<<<<
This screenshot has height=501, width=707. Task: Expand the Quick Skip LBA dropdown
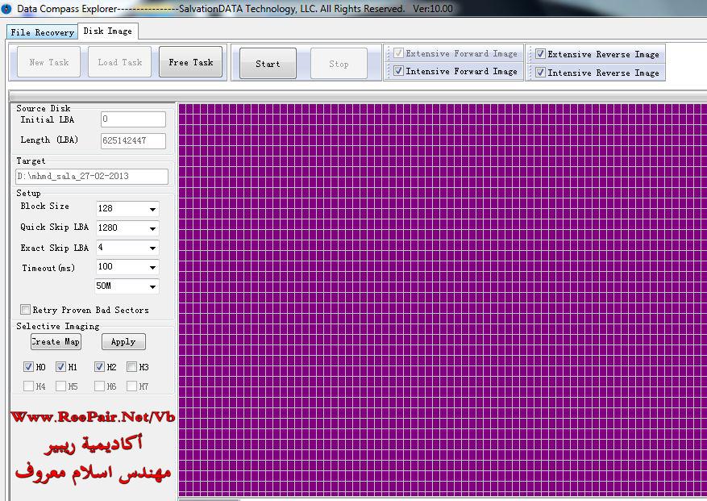[x=152, y=228]
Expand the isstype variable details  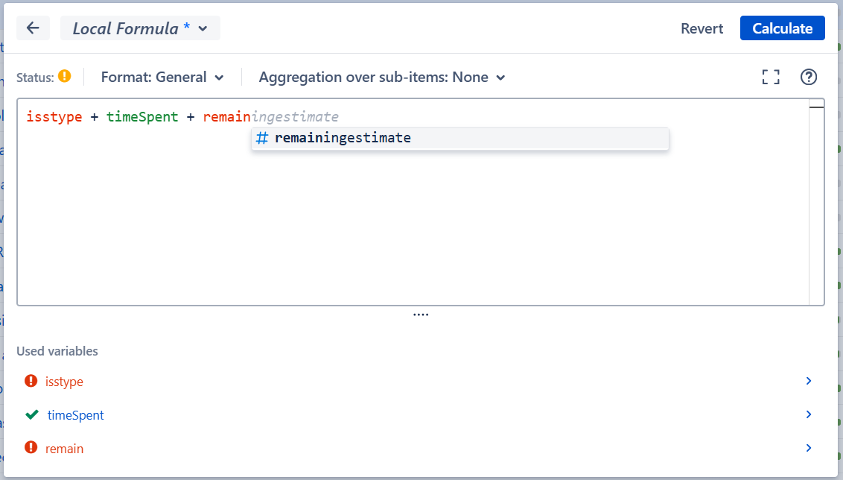(808, 381)
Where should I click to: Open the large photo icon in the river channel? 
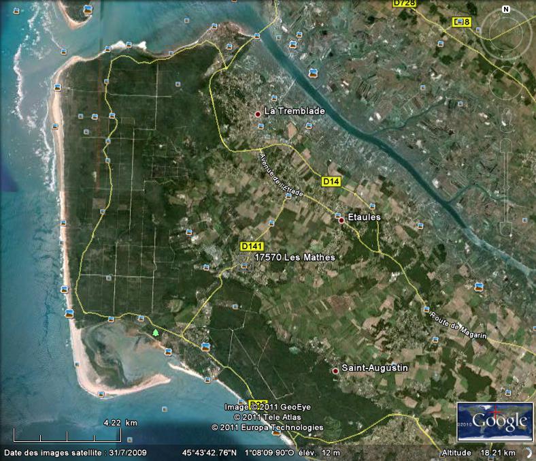coord(313,72)
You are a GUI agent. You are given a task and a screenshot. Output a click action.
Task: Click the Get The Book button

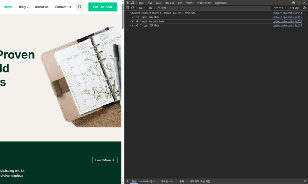coord(103,7)
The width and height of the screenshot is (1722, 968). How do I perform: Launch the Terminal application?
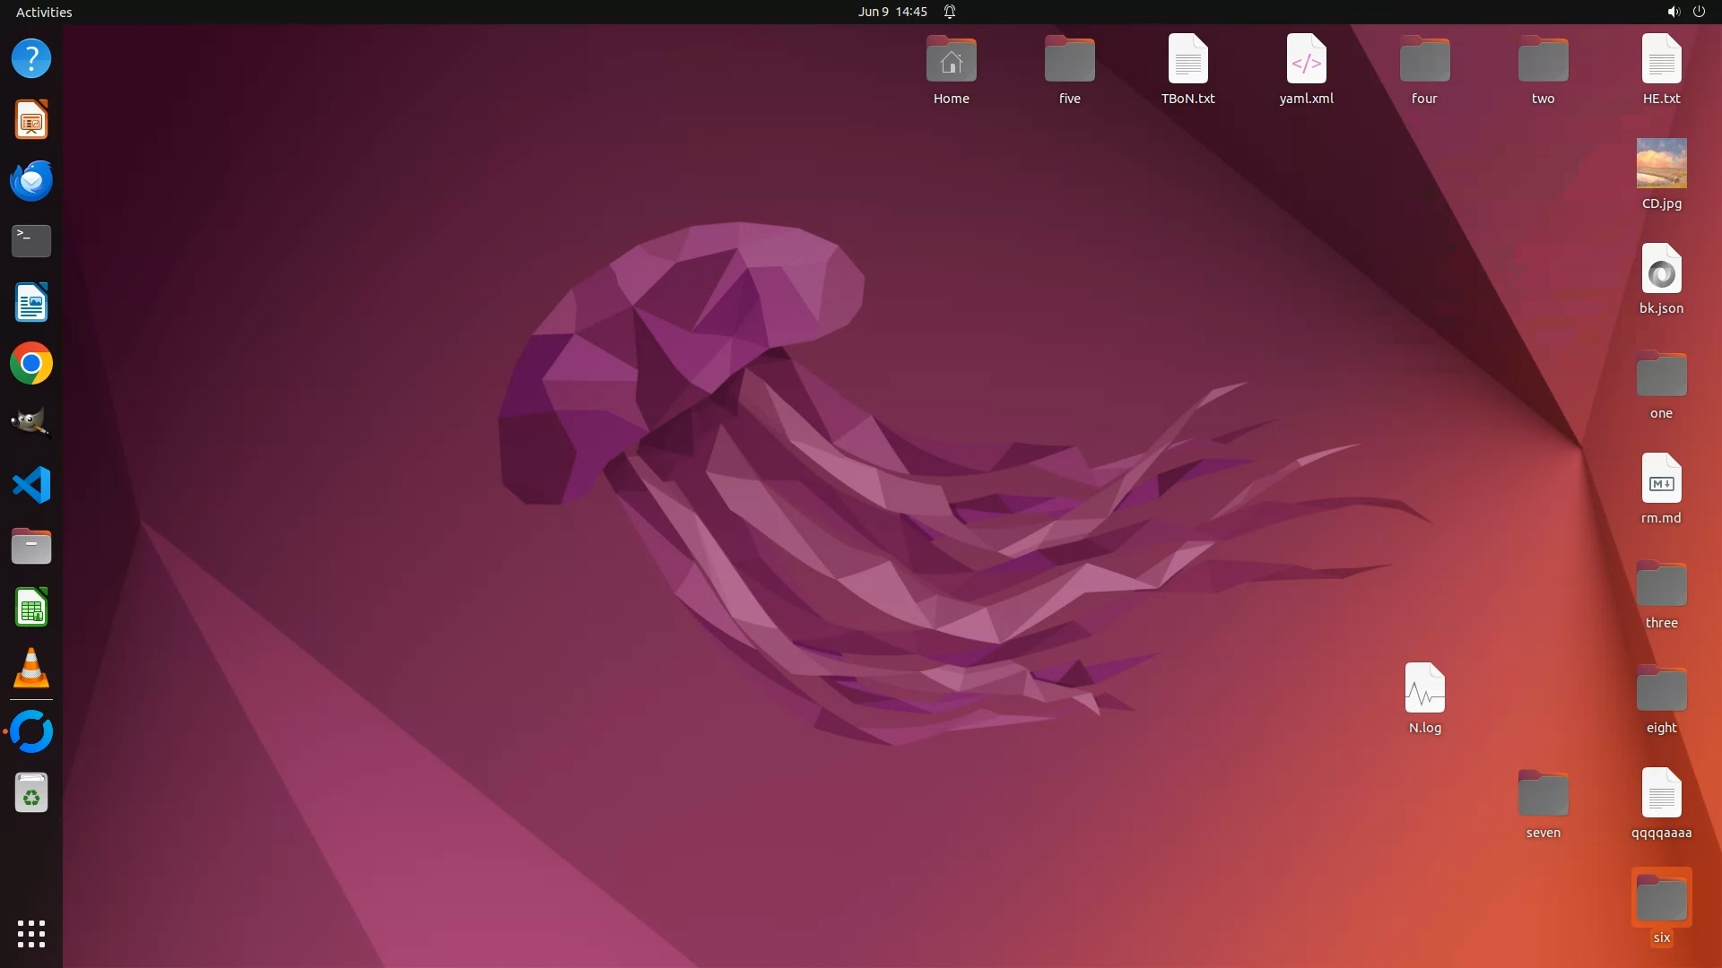[31, 241]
>>>>
> EXERCISE INSTRUCTIONS
Rescale everything from the line containing "You are a GUI" down to the end of the data, both included. Write those lines out again, requests too, with only the click coordinates in the answers multiplied by 2 and rounded to whole numbers, halves rounding up, and leave out the pictures.

> FULL SOLUTION
You are a GUI agent. You are given a task and a screenshot. Output a click action.
Task: Click the Get The Book button

coord(206,14)
The width and height of the screenshot is (1722, 968). How do I perform: Launch the Terminal application?
[62, 482]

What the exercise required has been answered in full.